MarrowQuant: A new digital-pathology tool

Bone marrow is the soft tissue inside bones. Its main role is to produce stem cells that will go on to become cells of the blood, including white blood cells that fight infections, red blood cells that carry oxygen throughout the body, and platelets that control bleeding.

But the bone marrow also contains fat cells, adipocytes, which were for a long time thought of as “passive fillers” of the marrow cavity. In recent years, however, bone marrow adipocytes have been shown to carry out a far more important role within the microenvironment of the bone marrow than initially thought.

The ratio between blood-forming cells (red color) and adipocytes (yellow color) is not constant.
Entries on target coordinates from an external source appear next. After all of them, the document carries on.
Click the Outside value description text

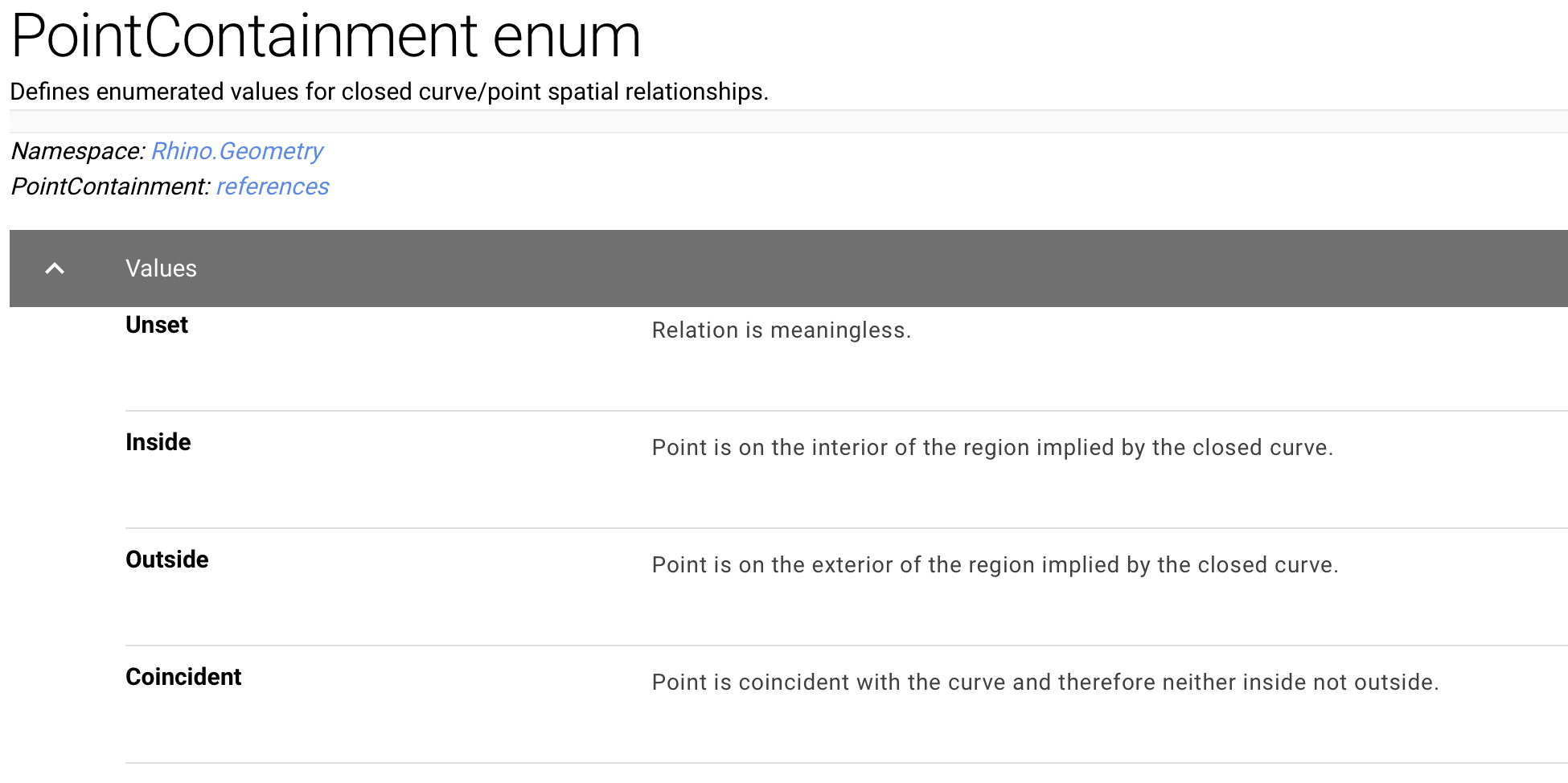995,565
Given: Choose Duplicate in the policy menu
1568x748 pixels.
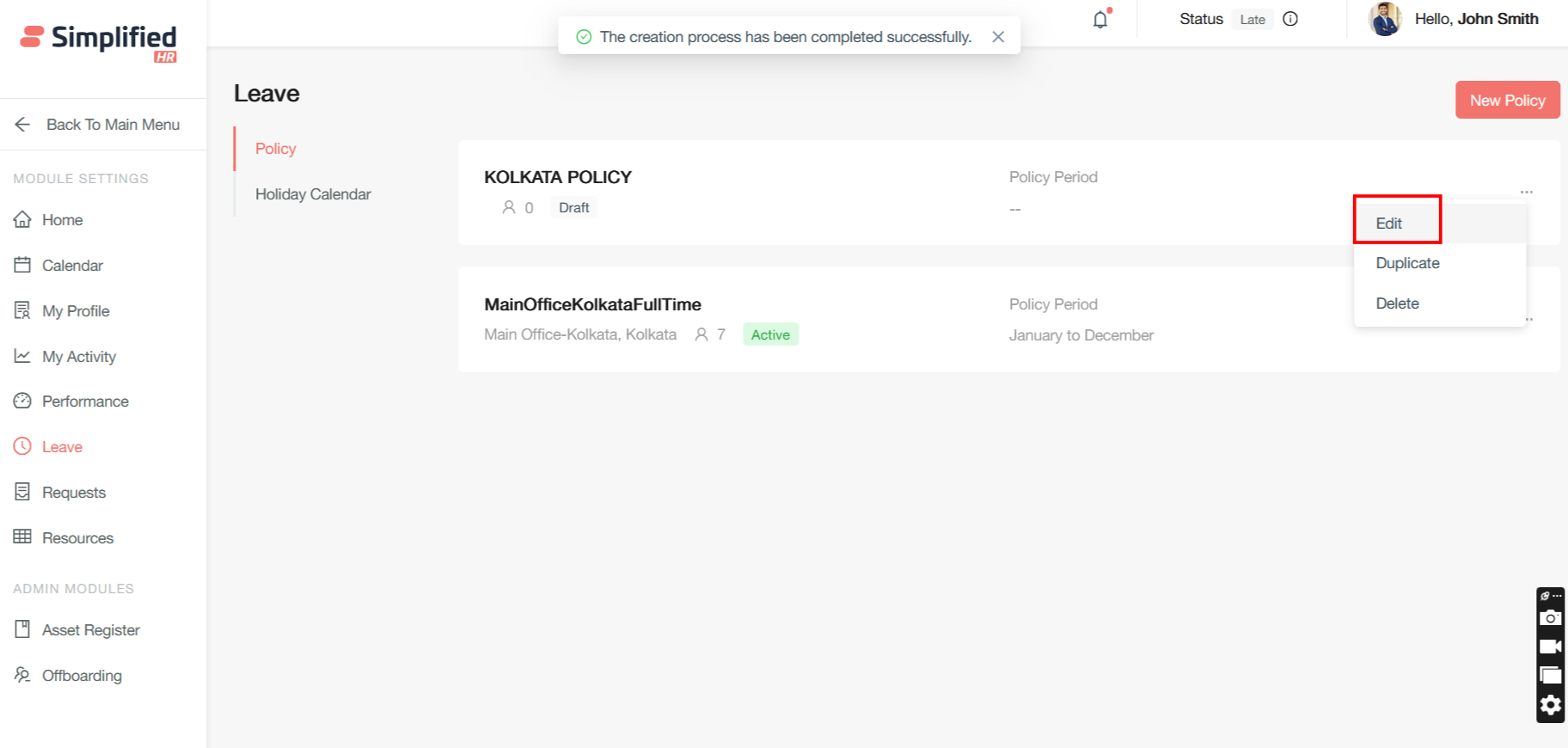Looking at the screenshot, I should coord(1407,263).
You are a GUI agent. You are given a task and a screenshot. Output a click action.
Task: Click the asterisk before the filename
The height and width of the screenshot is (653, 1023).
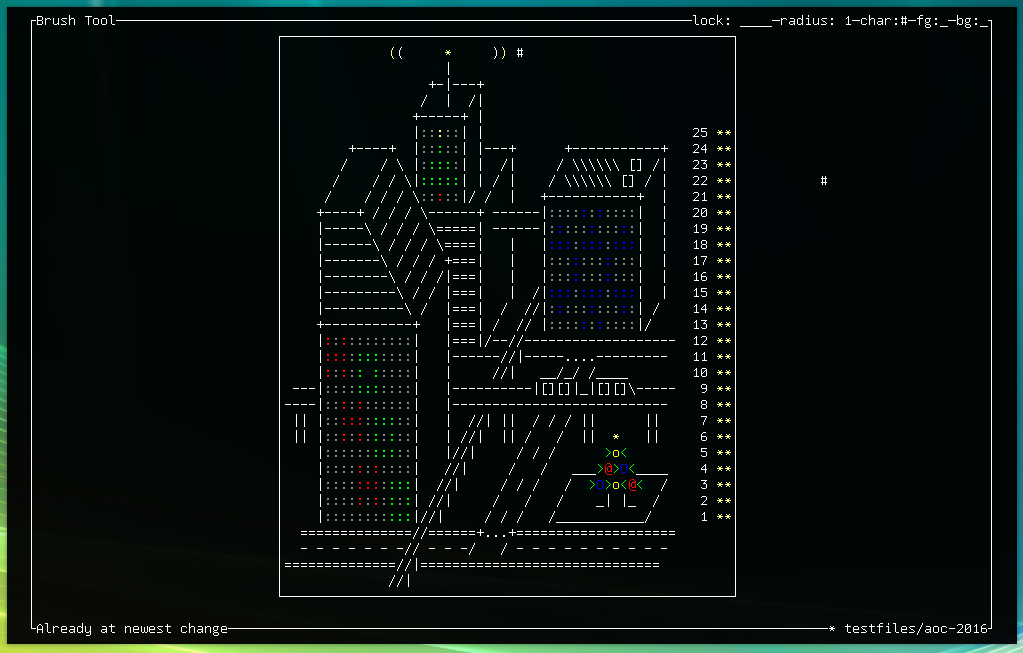[x=831, y=628]
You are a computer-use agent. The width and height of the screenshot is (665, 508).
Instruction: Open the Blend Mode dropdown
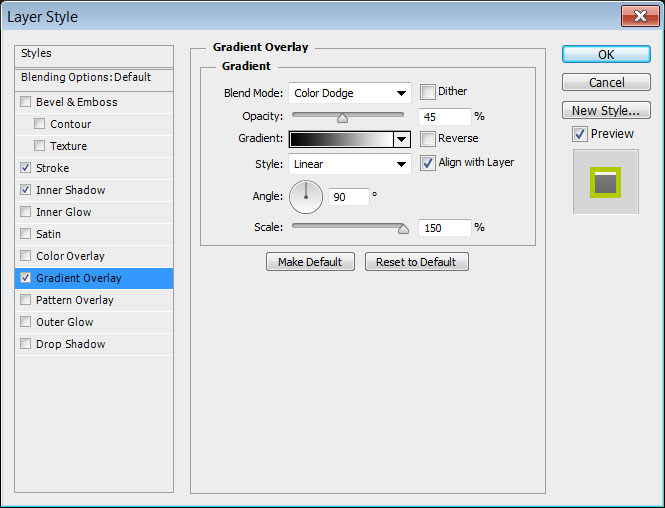click(x=350, y=93)
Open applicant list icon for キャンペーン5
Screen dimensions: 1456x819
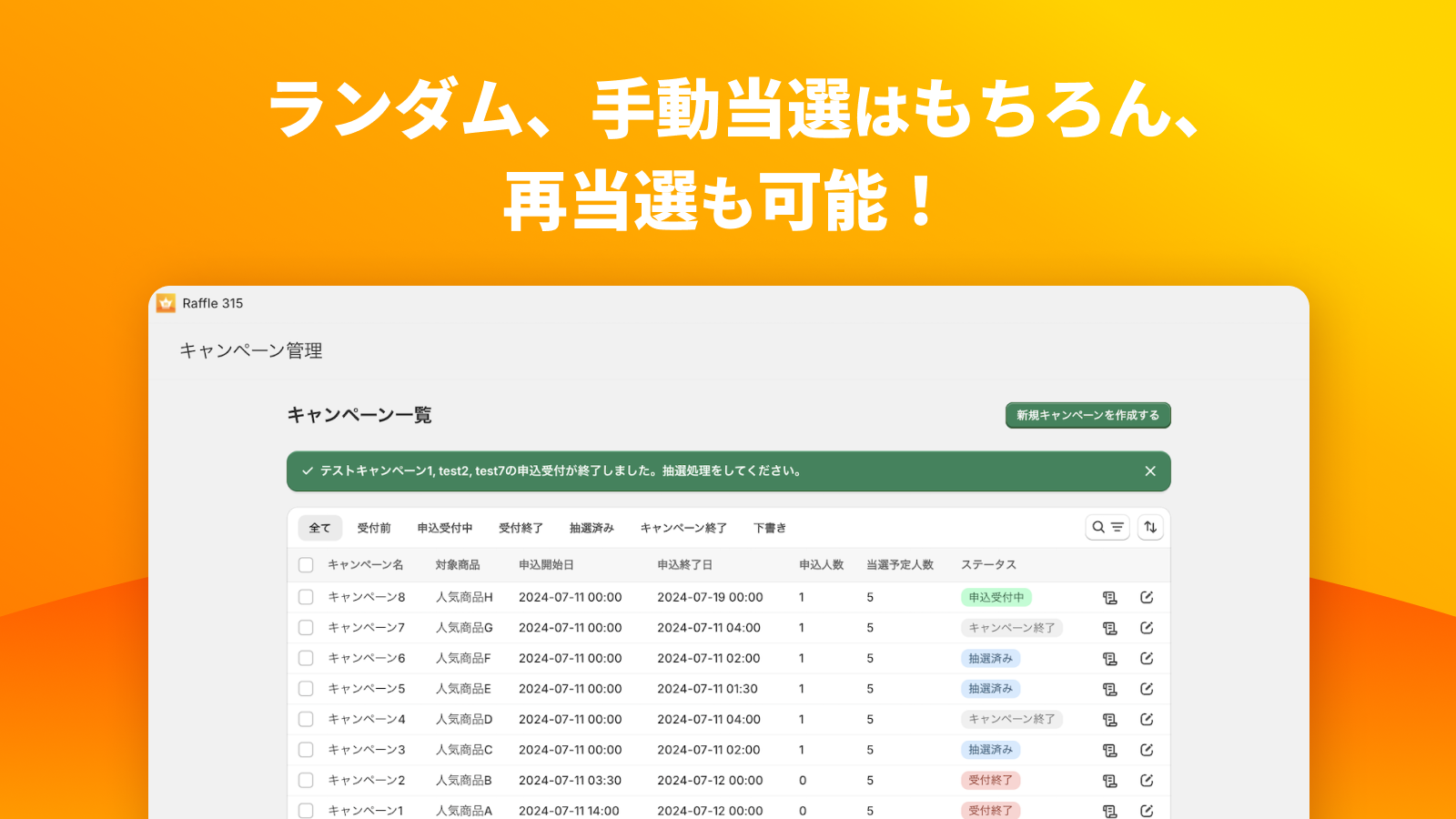pyautogui.click(x=1109, y=689)
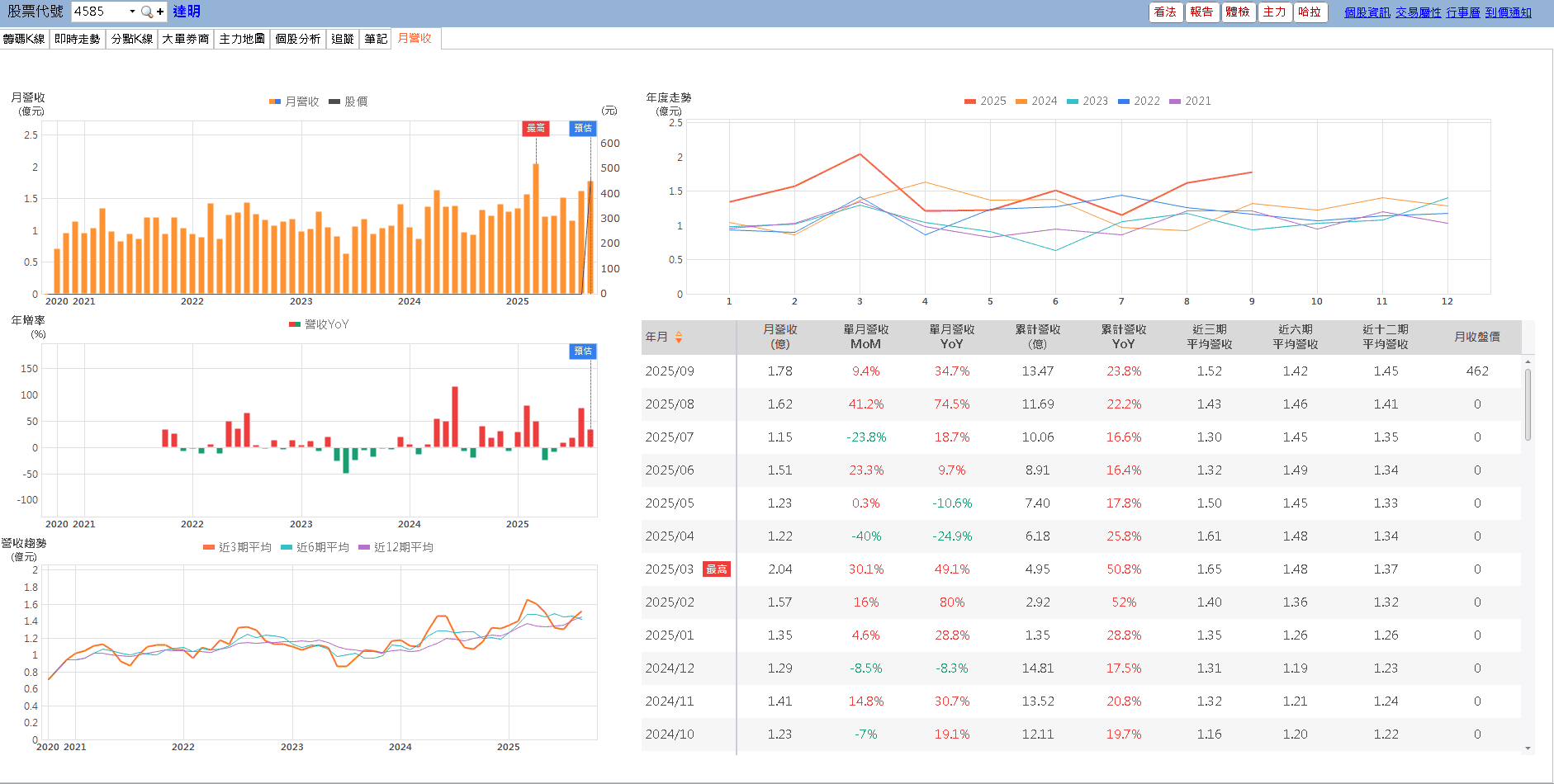Toggle the 2025 series in yearly legend
The height and width of the screenshot is (784, 1554).
point(985,101)
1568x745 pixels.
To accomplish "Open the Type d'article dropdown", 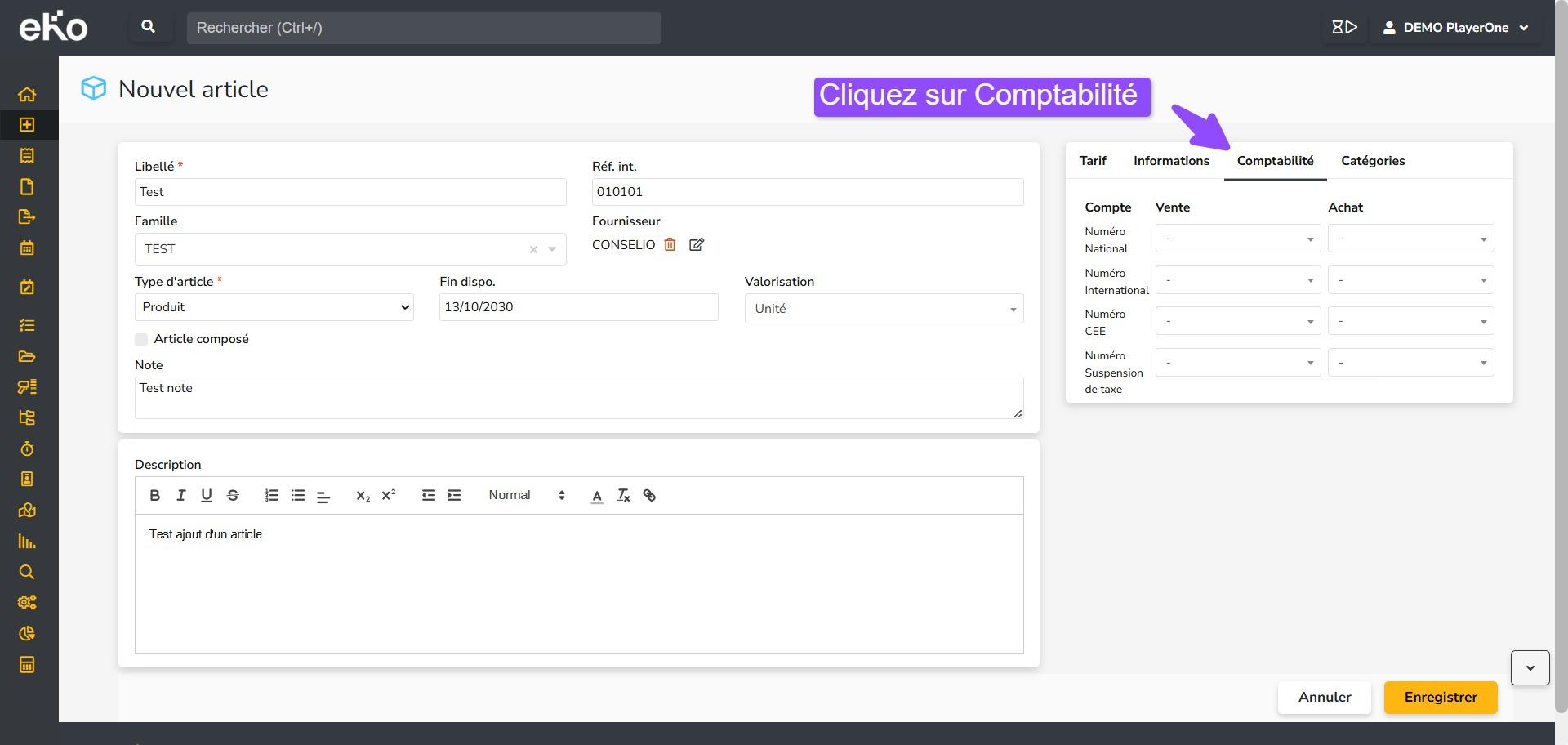I will (274, 307).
It changes with age, between different parts of the skeleton, and in various disease conditions or cancer treatments like chemo- and radio-therapy, which cause a condition called “bone marrow aplasia.” Changes in the cells’ ratio produce so-called “yellow-to-red” and “red-to-yellow” shifts in the color of the bone marrow, which is used for monitoring its condition.

This monitoring however is not entirely standardized, but relies on assessments by pathologists of histological images. In research, the relative health of bone marrow samples is also assessed qualitatively, through histological images. This subjectivity, although greatly compensated for, can still cause diagnostic and research limitations.

Publishing in Frontiers Endocrinology, scientists led by Olaia Naveiras at EPFL, introduce MarrowQuant, a new digital pathology software that can “read” histological images of bone marrow and “describe” them quantitatively, building maps based on values to complement the images. The potential applications of this approach can revolutionize digital histology.

Its code is already available on GitHub, and MarrowQuant is described as “a user-friendly algorithm for the quantification of H&E bone marrow tissue biopsies in whole slide images.”

In the paper, the researchers use MarrowQuant to build the first-ever quantitative map of the heterogeneity of bone marrow throughout the skeleton of mice suffering from age-induced and radiation-induced aplasia.

“The work was a massive effort only possible thanks to the long and fruitful collaboration with EPFL’s BioImaging and Optics Platform [BIOP],” says Naveiras, who is also the president of the International Bone Marrow Adiposity Society (BMAS).

MarrowQuant uses the open-source software QuPath, and can systematically quantify multiple bone components in histological images without bias. It does this by discerning and quantifying the areas occupied by various parts of the bone marrow—including the vasculature and the bone itself.

One of the potential uses of MarrowQuant will be to re-examine historical sample collections of bone samples and even data from old clinical trials.